MG: I particularly like sectors like new media, leadgen, and education based on my own background and experience and I see tremendous growth opportunities in Latin America in these sectors. I also think that healthcare and marketplaces will have very interesting opportunities in the region.
LASB: What is the hardest thing about doing business in Latin America? Are there certain things that are notably harder in one country vs another? What pitfalls should investors look out for?
MG: Each country in LatAm is different, and talking about difficulties and opportunities in the overall region is probably not the right approach. We should talk about Brazil as whole and probably Mexico and after that the rest of the region.
Dealing with complicated tax and labor laws is obviously a main challenge in the region. If your startup is starting to generate traction and needs to attract talent is also a growing concern.
I think that a good investor should help the entrepreneur to grow his company, rollout the business into new geographies and scale the management team. I believe that a good entrepreneur will leverage the investor knowledge (particularly when the investor is an entrepreneur who has the experience), and be able to take some great short cuts based on good communication with the investor and board.
LASB: You’ve invested in companies, e.g. Fnbox and Idea.me, that are physically located far from your “home base.” How do you manage the challenge of investing in a company that is far away? And do you believe that American investors are getting more comfortable with the notion of tele-investing?
MG: I invest in people that I trust and I know regardless their physical location. I feel comfortable co-investing with brilliant and respected entrepreneurs and investors that complement each other and are able to build amazing teams.
If the company is near home it’s a bonus, but I will always consider investing in great teams even if they are away from home.
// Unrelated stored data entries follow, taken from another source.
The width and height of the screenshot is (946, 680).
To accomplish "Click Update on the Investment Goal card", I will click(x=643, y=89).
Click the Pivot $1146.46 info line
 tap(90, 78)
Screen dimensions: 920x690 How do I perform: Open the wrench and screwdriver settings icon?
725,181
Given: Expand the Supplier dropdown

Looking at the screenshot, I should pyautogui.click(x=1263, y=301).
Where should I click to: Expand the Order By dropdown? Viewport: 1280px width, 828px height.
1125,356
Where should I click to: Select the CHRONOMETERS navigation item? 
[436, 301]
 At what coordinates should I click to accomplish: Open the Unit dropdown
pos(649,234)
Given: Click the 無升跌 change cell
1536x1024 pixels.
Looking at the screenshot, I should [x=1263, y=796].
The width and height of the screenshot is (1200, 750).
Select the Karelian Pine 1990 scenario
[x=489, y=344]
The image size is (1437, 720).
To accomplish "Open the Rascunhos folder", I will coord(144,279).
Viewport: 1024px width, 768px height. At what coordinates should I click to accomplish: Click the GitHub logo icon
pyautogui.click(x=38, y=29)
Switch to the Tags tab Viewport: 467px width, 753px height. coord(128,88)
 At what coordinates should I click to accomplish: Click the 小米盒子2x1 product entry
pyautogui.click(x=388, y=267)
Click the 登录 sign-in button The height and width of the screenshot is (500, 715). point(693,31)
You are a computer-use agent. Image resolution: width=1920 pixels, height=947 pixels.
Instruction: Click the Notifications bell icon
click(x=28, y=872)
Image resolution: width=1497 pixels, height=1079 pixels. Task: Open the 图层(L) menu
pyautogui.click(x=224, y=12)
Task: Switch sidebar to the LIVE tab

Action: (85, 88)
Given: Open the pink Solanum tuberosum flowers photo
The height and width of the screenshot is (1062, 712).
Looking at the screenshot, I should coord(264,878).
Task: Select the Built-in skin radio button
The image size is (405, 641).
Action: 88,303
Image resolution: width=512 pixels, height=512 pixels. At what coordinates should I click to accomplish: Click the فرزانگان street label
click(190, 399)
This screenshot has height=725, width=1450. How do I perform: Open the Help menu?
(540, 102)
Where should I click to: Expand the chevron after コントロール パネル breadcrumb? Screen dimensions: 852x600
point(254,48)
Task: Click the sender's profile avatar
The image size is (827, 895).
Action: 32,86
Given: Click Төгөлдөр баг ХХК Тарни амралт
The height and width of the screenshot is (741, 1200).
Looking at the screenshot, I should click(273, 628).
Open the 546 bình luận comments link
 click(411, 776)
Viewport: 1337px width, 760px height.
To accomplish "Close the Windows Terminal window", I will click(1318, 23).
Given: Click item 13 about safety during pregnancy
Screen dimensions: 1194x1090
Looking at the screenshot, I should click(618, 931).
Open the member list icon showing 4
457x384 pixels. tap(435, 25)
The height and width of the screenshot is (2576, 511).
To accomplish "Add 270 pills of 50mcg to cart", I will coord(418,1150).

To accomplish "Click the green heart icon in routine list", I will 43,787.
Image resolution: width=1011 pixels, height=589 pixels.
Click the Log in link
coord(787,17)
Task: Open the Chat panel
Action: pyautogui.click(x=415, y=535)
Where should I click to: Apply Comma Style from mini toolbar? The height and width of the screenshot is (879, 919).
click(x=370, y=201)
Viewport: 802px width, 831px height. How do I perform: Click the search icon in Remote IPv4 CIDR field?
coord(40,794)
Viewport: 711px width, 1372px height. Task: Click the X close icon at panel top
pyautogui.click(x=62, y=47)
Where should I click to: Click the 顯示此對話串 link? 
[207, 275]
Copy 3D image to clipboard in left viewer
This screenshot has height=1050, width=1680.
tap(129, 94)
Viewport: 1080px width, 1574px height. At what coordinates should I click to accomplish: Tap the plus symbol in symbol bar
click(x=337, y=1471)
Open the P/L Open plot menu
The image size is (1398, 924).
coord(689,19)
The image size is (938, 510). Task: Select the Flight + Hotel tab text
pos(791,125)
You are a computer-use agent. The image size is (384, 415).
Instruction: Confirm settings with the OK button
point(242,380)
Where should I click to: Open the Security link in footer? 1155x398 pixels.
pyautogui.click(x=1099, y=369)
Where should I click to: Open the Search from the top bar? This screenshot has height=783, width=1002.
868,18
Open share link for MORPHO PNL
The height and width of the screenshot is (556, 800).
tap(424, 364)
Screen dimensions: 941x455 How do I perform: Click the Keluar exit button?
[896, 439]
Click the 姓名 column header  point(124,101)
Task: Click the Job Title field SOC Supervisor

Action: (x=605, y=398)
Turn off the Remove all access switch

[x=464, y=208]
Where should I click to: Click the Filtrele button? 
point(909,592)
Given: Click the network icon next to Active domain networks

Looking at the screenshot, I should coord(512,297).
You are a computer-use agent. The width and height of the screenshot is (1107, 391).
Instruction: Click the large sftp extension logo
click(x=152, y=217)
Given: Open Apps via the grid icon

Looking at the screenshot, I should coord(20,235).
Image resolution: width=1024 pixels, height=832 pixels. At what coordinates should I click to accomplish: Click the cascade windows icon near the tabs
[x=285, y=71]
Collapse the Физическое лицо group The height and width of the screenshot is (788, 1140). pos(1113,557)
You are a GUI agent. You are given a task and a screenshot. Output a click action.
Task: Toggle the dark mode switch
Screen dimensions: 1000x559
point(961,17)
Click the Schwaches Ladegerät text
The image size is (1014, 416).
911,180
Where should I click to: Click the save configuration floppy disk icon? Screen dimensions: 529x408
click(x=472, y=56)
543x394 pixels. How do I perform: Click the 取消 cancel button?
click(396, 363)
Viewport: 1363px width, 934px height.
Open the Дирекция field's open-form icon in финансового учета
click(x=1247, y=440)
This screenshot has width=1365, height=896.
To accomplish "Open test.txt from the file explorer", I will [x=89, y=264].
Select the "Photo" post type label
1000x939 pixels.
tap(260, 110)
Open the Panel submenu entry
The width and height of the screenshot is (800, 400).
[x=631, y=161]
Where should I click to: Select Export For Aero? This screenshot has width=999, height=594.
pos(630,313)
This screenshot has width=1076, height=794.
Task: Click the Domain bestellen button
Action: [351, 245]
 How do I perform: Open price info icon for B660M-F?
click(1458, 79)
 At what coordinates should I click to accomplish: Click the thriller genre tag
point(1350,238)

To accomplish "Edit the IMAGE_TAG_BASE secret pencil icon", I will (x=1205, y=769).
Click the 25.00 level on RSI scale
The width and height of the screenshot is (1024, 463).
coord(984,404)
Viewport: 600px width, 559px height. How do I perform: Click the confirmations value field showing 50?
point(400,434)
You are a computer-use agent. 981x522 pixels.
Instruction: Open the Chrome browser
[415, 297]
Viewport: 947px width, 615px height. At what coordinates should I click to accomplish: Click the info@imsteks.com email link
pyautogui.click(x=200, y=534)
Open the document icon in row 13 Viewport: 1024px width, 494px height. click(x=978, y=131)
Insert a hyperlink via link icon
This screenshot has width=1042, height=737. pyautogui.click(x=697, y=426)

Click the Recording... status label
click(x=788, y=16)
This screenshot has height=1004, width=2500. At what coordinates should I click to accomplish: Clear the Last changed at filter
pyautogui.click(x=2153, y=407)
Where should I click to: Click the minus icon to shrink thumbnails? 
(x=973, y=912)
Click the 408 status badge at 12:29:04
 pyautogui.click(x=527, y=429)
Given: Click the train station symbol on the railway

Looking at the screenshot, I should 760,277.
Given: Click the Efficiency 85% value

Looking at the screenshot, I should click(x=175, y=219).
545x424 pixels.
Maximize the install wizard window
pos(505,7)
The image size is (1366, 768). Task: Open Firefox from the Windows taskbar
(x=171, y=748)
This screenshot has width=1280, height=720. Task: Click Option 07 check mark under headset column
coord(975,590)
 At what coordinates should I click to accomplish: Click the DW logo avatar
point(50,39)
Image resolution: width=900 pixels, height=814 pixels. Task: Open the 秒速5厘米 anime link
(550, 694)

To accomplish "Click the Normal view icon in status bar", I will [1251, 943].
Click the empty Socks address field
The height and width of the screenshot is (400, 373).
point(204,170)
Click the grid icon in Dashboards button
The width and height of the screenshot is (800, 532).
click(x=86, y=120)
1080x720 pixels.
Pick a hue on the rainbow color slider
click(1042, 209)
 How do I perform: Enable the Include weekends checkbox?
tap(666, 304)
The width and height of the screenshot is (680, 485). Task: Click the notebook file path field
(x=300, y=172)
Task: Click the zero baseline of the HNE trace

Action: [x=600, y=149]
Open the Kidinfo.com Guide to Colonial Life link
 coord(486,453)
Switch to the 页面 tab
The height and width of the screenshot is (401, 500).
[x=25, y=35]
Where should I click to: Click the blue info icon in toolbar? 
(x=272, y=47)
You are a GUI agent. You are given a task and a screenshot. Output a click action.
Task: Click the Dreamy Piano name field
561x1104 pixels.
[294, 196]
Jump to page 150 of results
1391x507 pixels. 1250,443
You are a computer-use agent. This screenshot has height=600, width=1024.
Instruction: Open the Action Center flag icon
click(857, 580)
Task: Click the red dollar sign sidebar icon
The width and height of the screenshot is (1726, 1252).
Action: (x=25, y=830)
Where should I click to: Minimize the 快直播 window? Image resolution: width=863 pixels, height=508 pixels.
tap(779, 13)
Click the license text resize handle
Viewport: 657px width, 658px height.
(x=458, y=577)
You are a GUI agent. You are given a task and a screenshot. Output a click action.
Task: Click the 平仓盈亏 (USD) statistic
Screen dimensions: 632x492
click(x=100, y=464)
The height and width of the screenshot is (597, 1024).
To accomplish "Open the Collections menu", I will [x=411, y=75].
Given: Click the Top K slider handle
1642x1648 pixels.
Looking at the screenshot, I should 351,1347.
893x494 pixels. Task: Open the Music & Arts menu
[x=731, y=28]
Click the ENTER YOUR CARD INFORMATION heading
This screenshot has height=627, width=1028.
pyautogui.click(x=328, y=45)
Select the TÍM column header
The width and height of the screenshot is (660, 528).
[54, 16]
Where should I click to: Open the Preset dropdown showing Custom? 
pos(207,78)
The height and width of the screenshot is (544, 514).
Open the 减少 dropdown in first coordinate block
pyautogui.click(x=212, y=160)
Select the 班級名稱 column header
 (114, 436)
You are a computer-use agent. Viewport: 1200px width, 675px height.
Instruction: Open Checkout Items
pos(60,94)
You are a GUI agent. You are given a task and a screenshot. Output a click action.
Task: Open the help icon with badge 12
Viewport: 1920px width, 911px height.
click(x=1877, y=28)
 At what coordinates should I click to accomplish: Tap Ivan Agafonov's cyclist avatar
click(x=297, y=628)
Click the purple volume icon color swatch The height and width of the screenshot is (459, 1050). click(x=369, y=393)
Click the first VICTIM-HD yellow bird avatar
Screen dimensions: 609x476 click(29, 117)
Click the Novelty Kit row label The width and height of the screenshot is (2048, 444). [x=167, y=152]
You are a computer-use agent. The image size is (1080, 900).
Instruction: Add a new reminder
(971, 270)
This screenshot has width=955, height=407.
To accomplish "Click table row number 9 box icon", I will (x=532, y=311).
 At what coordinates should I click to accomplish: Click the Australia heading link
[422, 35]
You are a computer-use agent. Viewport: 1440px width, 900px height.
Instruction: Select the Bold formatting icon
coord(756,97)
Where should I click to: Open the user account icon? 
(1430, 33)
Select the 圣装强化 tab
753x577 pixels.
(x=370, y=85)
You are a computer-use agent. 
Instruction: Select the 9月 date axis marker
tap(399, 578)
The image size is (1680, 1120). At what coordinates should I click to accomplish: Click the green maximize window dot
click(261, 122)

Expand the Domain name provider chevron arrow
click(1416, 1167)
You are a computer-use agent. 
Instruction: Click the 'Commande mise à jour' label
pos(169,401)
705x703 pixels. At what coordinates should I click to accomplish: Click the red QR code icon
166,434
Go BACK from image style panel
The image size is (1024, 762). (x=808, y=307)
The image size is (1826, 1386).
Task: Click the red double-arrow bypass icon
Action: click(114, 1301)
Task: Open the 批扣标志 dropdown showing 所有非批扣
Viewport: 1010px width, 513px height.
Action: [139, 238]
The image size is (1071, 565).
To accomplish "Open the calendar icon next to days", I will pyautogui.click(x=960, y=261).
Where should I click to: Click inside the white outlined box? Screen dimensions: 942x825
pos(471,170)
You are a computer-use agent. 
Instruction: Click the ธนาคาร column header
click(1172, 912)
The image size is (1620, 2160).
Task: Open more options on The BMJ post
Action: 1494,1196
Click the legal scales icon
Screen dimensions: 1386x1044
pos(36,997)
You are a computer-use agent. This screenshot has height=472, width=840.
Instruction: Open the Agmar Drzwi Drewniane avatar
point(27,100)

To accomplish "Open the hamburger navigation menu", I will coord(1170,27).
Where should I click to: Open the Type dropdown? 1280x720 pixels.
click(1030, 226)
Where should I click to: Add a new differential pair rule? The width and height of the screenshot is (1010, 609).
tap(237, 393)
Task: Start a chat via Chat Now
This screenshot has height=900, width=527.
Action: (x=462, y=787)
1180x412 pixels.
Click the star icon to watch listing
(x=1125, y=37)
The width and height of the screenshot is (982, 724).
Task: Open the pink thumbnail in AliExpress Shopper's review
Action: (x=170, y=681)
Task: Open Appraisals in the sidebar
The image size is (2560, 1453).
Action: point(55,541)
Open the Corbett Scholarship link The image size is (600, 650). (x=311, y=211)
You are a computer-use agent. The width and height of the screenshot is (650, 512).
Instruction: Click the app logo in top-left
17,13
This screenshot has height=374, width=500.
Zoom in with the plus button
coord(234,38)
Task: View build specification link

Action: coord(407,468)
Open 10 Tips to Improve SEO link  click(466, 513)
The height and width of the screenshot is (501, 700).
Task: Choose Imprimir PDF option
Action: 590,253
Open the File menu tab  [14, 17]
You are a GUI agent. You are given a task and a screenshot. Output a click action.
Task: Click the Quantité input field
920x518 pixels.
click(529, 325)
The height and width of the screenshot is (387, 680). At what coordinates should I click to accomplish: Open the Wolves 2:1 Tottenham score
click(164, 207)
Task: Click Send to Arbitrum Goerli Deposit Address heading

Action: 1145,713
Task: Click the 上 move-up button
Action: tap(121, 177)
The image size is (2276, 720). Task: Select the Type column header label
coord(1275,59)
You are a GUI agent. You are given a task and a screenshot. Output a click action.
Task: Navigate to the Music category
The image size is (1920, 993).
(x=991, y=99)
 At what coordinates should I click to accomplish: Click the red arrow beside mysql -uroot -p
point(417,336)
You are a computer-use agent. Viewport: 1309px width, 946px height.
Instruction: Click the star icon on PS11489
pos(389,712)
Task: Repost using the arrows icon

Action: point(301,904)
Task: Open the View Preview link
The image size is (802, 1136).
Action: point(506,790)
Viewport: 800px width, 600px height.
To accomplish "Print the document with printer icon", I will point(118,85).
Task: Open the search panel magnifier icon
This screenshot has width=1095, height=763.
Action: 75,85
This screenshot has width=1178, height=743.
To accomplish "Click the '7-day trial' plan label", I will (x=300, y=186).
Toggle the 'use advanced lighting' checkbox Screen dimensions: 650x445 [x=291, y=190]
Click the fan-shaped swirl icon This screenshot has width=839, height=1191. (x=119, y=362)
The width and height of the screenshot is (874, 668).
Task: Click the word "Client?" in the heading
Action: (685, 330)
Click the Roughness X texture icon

I usually learn more from the entrepreneurs. There is a clear advantage on being able to meet face-to-face on a regular basis and more value added when we are able to work as a team, but Miami is a great meeting ground for Latin American entrepreneurs. It’s a natural destination for many of them and always a great place to visit and spend some time. There is a fantastic growing entrepreneurial community in Miami with great mentors, investors and entrepreneurs. I’m confident that I will be able to interact with more local teams, leveraging the many opportunities for American startups looking to expand to Latin America as well as Latin American entrepreneurs looking to rollout into the US and US Hispanic markets. I see Miami as the perfect gateway to capitalize and help on these opportunities.